What Search Engine Poisoning Is & How It Spreads Malware [MakeUseOf Explains]
If you thought malware popups and relentless email spam were the worst of it, think again. There’s a new contender on stage and it’s spreading malware like butter in desert heat. It’s called search engine poisoning and hundreds of thousands, even millions, of people have fallen victim to it all over the globe.
Here’s the thing about malicious intent: the worst forms of villainy occur when the bad guys take something that is good and use it for evil. The search engine is a fantastic development. Without it, we wouldn’t have Google–and where would the world be without Google? But search engine poisoning is all about taking that good search engine and manipulating it to do something dastardly.
But before we can talk about the actual poisoning of search engines, we need to talk about search engine optimization.
Search Engine Optimization 101
Search engine optimization (SEO) is a legitimate tactic used by web owners to optimize their websites for search engine placement. Go to Google and search for anything–fishing, video games, clothing brands, news articles. Now, scroll down through the results. In most cases, your desired result will be on that first page.
How many times do you ever click “Next” to skim through more results? How often have you gone to the fifth page? The tenth? My bet would be on “extremely rarely.” And that is why SEO is so valuable. The more you optimize your website, the higher it will be ranked, thus more people will visit it.

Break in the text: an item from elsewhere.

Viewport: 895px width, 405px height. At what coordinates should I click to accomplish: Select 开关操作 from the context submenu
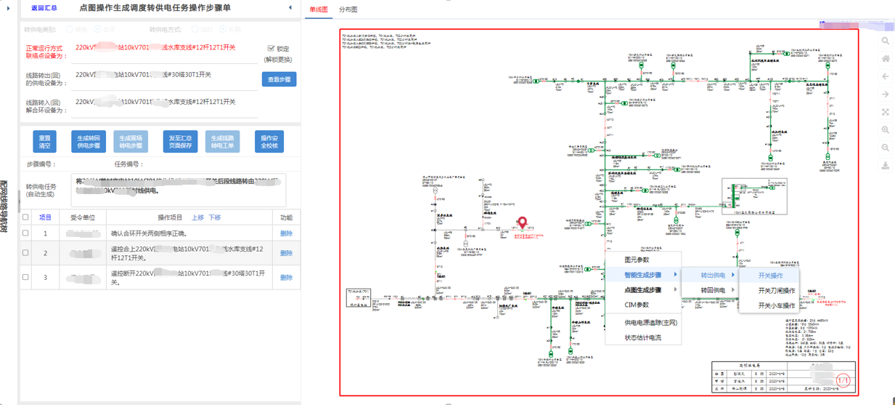(x=770, y=276)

Search engines keep their search result ranking algorithms guarded well–perhaps even better protected than Colonel Sanders and his chicken recipe. However, we do know a few things about search ranking criteria:
- Webpages that are cross-linked within the same domain or website will increase search ranking. Similarly, if a certain page has many incoming links from outside sources, its ranking will increase.

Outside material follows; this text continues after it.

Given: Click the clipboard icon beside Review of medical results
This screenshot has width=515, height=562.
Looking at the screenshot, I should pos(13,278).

- Search keywords and search phrases play a major role. Thus, if you want to target a particular phrase (e.g., “gardening tips”), you’ll need to repeat that phrase multiple times throughout your page(s). This is called “keyword stuffing.”
- Proper page structure (bolding, anchors, H1 tags, etc.) will help raise your ranking because it helps search engine crawlers to better parse your web content.
There are numerous other factors involved; the above were just examples to show you a glimpse of what SEO is about.
Poisoning Search Results
Now that you know about SEO, we can move onto search engine poisoning (SEP). SEP is a method that malicious spammers use to quickly spread malware around the Internet. Remember how I mentioned malware popups and email spam? Well, SEP is on a whole other level.
SEP can be viewed as a corruption of SEO. Whereas legitimate websites use SEO to gain higher rankings in a search engine, malware producers use SEO to place their malware-infection-spreading high on search engine results. Most web users tend to trust the first page of a Google search, and that presents a prime location for off-guard users.
So in theory, you could search for “shiny black shoes” and click on the third link in the results and be taken to a malicious website that installs something terrible onto your computer. In actuality, the scenario is a little worse than that.
SEP specialists are very quick to adapt to a frequently-changing environment. That’s why they will target specific keywords that are extremely popular in order to maximize their page hits. Think about when Osama bin Laden was killed or when the iPhone 4S was released. Millions of people around the world were searching for those terms–and poisoned search results ended up infecting many users with malware.
How To Protect Against SEP
In one case, Imperva disclosed information regarding a particular SEP campaign that lasted 15 months without detection by search engines. Upon hearing this, you might be shocked, frightened, or angry. Search engines should protect their users against this kind of trickery, right?
But it’s not that easy. Due to advancements in technology, SEP websites can detect whether a visitor to their website is a genuine person or a search engine crawler. If it’s a crawler, they’ll display a fully legitimate website and the crawler won’t know any better. If it’s a genuine user, he’ll be bombarded with malware.
Furthermore, search engine poisoning specialists can exploit vulnerabilities in popular websites and inject malicious code that redirects their users to the malware-infested website. Most of the time, this is done through cross-site scripting (XSS) vulnerabilities. And in this case, Google already sees those websites as legitimate, making it that much harder to distinguish true websites from SEP-malware-spreading websites.
So until search engines can find a way to combat this problem, you will need to protect yourself. Here are some ways you can do that.
- Learn to identify websites that might be destinations for an SEP campaign. Lots of popup ads, suffocating web ads, and especially “scareware portals” that trick you into thinking you already have malware and prompt you to install their “antivirus”.
- When searching for popular topics, you should directly type the URL of notable websites into your browser. Try to rely less on clicking search engine results.
- Enable your browser’s security features now. If you visit a website and your browser warns you that it might be fishy, leave right away.
- Make sure your antivirus, antimalware, and firewall programs are all up-to-date.